_PROBLEM TO SOLVE_: Please print each record below exactly as it is written.

(Items listed in a dataset)
* * * * * * * * *

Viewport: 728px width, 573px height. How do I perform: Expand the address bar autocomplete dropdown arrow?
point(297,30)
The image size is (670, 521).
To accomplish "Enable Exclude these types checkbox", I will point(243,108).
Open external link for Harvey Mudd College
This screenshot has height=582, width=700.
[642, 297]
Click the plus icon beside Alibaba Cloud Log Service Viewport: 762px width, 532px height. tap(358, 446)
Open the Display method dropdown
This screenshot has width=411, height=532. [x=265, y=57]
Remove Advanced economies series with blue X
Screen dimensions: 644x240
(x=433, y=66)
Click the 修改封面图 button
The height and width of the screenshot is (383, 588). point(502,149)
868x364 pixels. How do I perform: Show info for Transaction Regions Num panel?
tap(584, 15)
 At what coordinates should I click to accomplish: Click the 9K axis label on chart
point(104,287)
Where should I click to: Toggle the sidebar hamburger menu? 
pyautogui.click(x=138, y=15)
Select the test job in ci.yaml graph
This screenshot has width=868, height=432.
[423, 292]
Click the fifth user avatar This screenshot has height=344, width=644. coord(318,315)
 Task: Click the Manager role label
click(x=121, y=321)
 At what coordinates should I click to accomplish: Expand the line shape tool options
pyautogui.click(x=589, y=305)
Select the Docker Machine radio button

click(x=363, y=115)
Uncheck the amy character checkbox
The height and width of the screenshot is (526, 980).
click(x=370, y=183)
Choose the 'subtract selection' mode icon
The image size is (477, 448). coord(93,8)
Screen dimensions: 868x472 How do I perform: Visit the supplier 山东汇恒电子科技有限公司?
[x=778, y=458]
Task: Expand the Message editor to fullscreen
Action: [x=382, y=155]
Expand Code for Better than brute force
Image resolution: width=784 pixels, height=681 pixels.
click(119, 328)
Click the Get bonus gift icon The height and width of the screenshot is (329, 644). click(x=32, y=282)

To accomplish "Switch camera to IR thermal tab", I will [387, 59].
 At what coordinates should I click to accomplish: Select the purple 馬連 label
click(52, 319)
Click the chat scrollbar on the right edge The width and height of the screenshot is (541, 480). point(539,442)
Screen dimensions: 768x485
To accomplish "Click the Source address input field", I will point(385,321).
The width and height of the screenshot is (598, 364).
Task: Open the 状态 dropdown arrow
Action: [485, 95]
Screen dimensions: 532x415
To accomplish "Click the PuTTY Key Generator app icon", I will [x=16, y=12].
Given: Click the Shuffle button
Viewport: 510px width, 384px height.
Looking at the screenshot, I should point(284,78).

* * * * * * * * *

_YOUR SOLUTION_:
Viewport: 728px width, 573px height. How do I perform: Expand the address bar autocomplete dropdown arrow?
point(297,30)
The image size is (670, 521).
To accomplish "Enable Exclude these types checkbox", I will point(243,108).
Open external link for Harvey Mudd College
This screenshot has height=582, width=700.
[642, 297]
Click the plus icon beside Alibaba Cloud Log Service Viewport: 762px width, 532px height. tap(358, 446)
Open the Display method dropdown
This screenshot has width=411, height=532. [x=265, y=57]
Remove Advanced economies series with blue X
Screen dimensions: 644x240
(x=433, y=66)
Click the 修改封面图 button
The height and width of the screenshot is (383, 588). point(502,149)
868x364 pixels. How do I perform: Show info for Transaction Regions Num panel?
tap(584, 15)
 At what coordinates should I click to accomplish: Click the 9K axis label on chart
point(104,287)
Where should I click to: Toggle the sidebar hamburger menu? 
pyautogui.click(x=138, y=15)
Select the test job in ci.yaml graph
This screenshot has width=868, height=432.
[423, 292]
Click the fifth user avatar This screenshot has height=344, width=644. coord(318,315)
 Task: Click the Manager role label
click(x=121, y=321)
 At what coordinates should I click to accomplish: Expand the line shape tool options
pyautogui.click(x=589, y=305)
Select the Docker Machine radio button

click(x=363, y=115)
Uncheck the amy character checkbox
The height and width of the screenshot is (526, 980).
click(x=370, y=183)
Choose the 'subtract selection' mode icon
The image size is (477, 448). coord(93,8)
Screen dimensions: 868x472 How do I perform: Visit the supplier 山东汇恒电子科技有限公司?
[x=778, y=458]
Task: Expand the Message editor to fullscreen
Action: [x=382, y=155]
Expand Code for Better than brute force
Image resolution: width=784 pixels, height=681 pixels.
click(119, 328)
Click the Get bonus gift icon The height and width of the screenshot is (329, 644). click(x=32, y=282)

To accomplish "Switch camera to IR thermal tab", I will [387, 59].
 At what coordinates should I click to accomplish: Select the purple 馬連 label
click(52, 319)
Click the chat scrollbar on the right edge The width and height of the screenshot is (541, 480). point(539,442)
Screen dimensions: 768x485
To accomplish "Click the Source address input field", I will point(385,321).
The width and height of the screenshot is (598, 364).
Task: Open the 状态 dropdown arrow
Action: [485, 95]
Screen dimensions: 532x415
To accomplish "Click the PuTTY Key Generator app icon", I will [x=16, y=12].
Given: Click the Shuffle button
Viewport: 510px width, 384px height.
Looking at the screenshot, I should point(284,78).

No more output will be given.